Dodanthale Raja Maha Vihara (Sinhala: දොඩන්තලේ රජ මහා විහාරය, English: Dodanthale Great Royal Temple, also known as Sri Seneviratne Uposatha Raja Maha Vihara) is an historic Buddhist temple situated in Mawanella, Kegalle District, Sri Lanka. The temple is located about 4 km away from the Mawanella town. The temple has been formally recognised by the Government as an archaeological site in Sri Lanka. The designation was declared on 10 November 1978 under the government Gazette number 10. As part of the name of several temples, Raja Maha Vihara means in English: Great Royal Temple or Great Royal Monastery. It designates ancient Sri Lankan Buddhist temples that historically received royal patronage and/or donations from the king.

==History==
The temple at Dodantale was first designed by chief Adikaram Molligoda to serve as a royal palace. It is said that the ground floor of this palace was intended to use as royal audience hall while the first floor as living quarters of royalty and the third for the tooth relic of Buddha. The location had natural protection from all sides, with hills to the north and south and a moat on the eastern and western sides. The walls of the structure are 1.4 m thick. Prior to the third storey being constructed Molligoda converted the building to a Buddhist Vihara. The building was completed in 1832.

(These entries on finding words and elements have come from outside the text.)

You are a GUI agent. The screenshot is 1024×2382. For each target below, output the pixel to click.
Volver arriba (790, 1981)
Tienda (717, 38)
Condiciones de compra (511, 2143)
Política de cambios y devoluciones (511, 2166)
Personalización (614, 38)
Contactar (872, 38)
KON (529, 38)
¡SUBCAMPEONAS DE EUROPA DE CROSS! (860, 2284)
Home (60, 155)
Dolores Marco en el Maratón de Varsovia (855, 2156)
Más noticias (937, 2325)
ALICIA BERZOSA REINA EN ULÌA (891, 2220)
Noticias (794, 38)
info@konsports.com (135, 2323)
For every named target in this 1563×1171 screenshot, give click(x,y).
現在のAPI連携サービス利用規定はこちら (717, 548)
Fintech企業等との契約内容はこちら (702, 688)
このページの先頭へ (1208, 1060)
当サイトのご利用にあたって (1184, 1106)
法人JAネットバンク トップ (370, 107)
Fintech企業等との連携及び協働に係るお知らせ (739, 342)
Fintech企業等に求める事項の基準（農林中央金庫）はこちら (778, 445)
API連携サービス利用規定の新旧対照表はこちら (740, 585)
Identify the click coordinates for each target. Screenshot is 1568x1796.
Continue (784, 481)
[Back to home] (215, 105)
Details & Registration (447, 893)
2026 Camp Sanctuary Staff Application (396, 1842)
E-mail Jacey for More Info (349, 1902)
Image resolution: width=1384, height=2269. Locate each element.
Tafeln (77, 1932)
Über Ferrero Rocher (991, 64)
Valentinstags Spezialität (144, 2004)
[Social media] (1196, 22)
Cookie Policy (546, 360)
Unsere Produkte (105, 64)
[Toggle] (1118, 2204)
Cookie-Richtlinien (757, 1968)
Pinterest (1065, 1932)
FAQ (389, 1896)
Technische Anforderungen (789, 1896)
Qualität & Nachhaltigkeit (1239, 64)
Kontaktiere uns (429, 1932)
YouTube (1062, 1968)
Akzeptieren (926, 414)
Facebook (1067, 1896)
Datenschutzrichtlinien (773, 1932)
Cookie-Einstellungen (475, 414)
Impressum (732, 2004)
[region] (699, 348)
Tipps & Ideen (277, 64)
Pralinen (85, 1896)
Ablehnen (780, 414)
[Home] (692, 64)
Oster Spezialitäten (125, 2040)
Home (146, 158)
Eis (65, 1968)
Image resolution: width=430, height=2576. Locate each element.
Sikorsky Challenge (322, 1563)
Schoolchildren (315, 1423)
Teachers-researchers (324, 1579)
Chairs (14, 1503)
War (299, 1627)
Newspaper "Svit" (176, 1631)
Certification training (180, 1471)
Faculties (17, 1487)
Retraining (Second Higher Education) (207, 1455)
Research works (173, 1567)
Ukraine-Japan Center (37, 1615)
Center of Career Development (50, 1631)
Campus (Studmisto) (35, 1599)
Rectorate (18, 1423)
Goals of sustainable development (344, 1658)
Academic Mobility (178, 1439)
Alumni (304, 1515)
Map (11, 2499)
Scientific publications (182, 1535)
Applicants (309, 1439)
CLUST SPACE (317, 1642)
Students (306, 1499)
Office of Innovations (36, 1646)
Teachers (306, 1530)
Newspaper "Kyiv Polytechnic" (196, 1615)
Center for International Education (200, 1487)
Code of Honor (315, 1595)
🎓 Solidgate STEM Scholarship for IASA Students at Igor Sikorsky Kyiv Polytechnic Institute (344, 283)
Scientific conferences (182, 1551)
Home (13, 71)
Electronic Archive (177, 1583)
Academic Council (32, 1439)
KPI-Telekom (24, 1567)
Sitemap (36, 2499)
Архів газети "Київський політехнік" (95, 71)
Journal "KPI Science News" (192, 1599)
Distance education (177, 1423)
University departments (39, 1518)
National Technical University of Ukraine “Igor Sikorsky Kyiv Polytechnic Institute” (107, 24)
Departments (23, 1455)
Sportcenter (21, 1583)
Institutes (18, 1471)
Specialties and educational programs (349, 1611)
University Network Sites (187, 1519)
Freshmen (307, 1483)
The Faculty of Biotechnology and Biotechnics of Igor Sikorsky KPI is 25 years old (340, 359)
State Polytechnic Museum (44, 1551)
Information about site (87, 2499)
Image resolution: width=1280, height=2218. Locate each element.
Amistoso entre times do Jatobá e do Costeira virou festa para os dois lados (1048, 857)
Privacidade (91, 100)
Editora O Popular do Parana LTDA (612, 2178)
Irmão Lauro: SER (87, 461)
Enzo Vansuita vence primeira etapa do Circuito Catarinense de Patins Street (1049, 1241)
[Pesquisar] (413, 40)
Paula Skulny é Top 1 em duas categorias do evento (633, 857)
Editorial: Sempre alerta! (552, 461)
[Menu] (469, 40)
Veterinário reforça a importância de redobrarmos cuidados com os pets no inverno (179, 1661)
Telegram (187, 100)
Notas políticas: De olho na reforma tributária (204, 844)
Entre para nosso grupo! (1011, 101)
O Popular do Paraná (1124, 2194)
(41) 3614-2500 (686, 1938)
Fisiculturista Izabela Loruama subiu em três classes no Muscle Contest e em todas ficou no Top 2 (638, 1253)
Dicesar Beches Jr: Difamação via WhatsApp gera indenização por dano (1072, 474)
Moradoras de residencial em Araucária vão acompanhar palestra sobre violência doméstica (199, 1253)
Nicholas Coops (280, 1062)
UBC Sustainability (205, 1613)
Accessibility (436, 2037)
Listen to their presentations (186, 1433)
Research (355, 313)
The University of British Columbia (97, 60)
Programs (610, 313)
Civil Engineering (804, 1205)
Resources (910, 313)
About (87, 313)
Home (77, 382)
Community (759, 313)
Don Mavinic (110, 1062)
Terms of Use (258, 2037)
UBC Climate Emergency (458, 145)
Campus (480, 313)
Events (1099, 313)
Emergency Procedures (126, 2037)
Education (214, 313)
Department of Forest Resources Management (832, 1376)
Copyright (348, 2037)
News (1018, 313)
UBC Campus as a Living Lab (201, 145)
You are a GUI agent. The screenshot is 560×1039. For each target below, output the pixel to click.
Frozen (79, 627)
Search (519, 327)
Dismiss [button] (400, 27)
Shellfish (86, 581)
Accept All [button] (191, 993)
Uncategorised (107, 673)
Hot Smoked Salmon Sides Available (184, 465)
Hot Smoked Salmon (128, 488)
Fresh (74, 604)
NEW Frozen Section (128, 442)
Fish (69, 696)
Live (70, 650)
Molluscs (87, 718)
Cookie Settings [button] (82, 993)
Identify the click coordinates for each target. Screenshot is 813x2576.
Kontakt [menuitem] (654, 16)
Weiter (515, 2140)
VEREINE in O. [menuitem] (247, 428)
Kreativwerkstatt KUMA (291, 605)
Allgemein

The building is 15.3 m long and 12.3 m wide, with twelve entrance steps up to the hall. The ground floor of the vihara is used as a preaching hall, with two wooden staircases leading up to the second floor. The roof is tiled with Koku Ulu tiles.

==Image house==
The temple is well known for its image house, built in Tempita Vihara tradition. Usually the pillars used for the many of other Tempita buildings found in the country are about 0.9-1.23 m in height. However the pillars used in Dodantale temple are about 1.84 m in height and has been built as a two storied structure where the ground floor serve as the preaching hall (Bana Maduwa) and the upper floor as the image house.

There are three Buddha statues in the image house at the upper floor which is surrounded by a veranda. All the statues are curved out of timber. The inner walls and the ceiling of the image house are decorated with Kandyan period murals. Among them a portrait of the Kirti Sri Rajasinha (1747–1782) wearing the Kurulu Padakkama (Bird pendant) has been identified. Kurulu Padakkama is a jewel made for the Adikaram Molligoda which has a Sinhalese inscription on the reverse. Also an old wide-mouthed large earthen vessel called Pathra, used to hold water or to receive offerings from worshipers, has been preserved in the Vihara premises today.